Ennemis publics
Qu'est-ce qui fonde la qualité d'un dialogue ? Sur quoi décide-t-on de réunir deux personnes pour les faire s'entretenir de politique, de philosophie ou de religion ? Y avait-il logique ou raison à faire correspondre Michel Houellebecq, écrivain du désenchantement et de la morosité avec Bernard-Henri Lévy, chantre de l'indignation programmé, figure de l'intellectuel engagé qui joue à faire son Sartre, à moins qu'il ne s'agisse de Malraux ou Camus : autant de références dont il n'arrivera sans doute jamais à se défaire ?
Non.
Bien sûr que non.
Et pourtant, malgré l'impossibilité logique de voir ces deux là se parler, force est de constater que le dialogue est passionnant. Vraiment passionnant.

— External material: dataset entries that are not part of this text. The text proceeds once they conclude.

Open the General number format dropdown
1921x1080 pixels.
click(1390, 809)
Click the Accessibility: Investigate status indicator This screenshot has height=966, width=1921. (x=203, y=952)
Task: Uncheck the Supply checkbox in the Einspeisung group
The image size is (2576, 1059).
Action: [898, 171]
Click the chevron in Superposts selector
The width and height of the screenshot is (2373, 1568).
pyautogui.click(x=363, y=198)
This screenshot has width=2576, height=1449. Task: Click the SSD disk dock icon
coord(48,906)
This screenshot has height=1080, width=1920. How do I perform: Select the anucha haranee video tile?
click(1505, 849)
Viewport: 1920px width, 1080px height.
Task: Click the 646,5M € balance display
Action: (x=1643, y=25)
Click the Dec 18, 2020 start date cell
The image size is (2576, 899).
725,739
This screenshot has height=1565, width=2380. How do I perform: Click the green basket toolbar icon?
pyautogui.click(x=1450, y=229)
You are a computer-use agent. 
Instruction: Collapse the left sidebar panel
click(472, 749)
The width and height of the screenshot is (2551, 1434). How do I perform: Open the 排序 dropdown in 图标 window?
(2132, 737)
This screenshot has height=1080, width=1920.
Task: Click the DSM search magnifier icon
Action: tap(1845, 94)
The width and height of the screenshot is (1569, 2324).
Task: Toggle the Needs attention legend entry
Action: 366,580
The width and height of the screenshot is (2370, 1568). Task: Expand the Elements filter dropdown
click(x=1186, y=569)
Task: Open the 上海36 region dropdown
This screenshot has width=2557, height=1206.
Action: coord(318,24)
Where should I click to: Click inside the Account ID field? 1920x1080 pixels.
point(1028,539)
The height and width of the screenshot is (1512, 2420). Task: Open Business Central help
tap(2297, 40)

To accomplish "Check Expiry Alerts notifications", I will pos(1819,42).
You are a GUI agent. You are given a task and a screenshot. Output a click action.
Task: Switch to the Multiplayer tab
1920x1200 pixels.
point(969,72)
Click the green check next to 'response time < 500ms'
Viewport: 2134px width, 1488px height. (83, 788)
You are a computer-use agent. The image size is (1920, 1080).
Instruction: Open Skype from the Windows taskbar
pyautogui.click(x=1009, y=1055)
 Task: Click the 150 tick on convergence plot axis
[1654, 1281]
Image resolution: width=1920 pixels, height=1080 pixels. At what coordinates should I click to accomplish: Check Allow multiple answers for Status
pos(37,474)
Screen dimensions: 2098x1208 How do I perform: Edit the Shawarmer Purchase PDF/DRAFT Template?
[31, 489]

En deux jours et demi d'hospitalisation, je n'ai pas pu le lâcher, ni eu envie de lire autre chose. Et maintenant que je l'ai fini, je me sens désœuvré et comme orphelin. Ce genre de livre, je pourrais ne lire que cela. S'ils publiaient un deuxième tome de leur correspondance, je l'achèterais sans hésiter.
Et pourtant, ce ne sont pas les mêmes hommes qui se parlent. De Houellebecq, déjà, je n'ai rien lu. Mais je vais m'y mettre... malgré tout, je trouve qu'il n'a pas un très beau style. Ses lettres sont plates avec des formules familières, un manque de rigueur dans leurs constructions et des faiblesses dans l'argumentation.
Face à lui, Lévy joue au professeur. Difficile de faire autrement avec un trublion désenchanté qui balance des horreurs sur la Russie ou la souffrance des uns ou des autres. Lévy le sauve littéralement. J'en ris encore : il n'y a tellement pas de matière dans les lettres de son cadet, que l'aîné réussit à attraper un tout petit morceau de rien du tout qui n'était même pas l'embryon d'une pensée chez son comparse et ce petit bout de rien du tout, il en sort une thèse philosophique !
C'est fascinant.
C'est toute la tristesse
du petit employé de bureau mal dans sa peau et complexé
face à l'hédoniste jouisseur de sa propre culture.
C'est cette opposition fascinante, moment centrale du livre, entre la vision d'un Houellebecq pour qui l'homme est une pierre lancé dans le vide et un Lévy qui, bien qu'athée, ne conçoit pas autre chose comme vision de l'Homme que celle de créature de Dieu. C'est dans cette opposition stupéfiante entre ce regard désenchanté sur le monde, plein de tristesse et sans sans grande rigueur, comme si ce monde nous écrasait trop pour que nous puissions le penser, et cette formidable envie de vivre et d'en jouir que se noue la thèse du livre.
Et puis, il y a ces pages pleines de beauté et de tendresses sur leurs pères respectifs. Cette façon très touchantes qu'ils ont tous deux de parler de leur géniteur et comment ils ont pu le regarder, enfant. Ce sont des pages d'une grande finesse et qui méritent assurément la lecture.
Plongez-y dans ce livre ! Allez-y ! Vous ne le regretterez pas : une formidable occasion de se cultiver, de plonger dans la pensée juive, de respirer les battements de cœur du monde.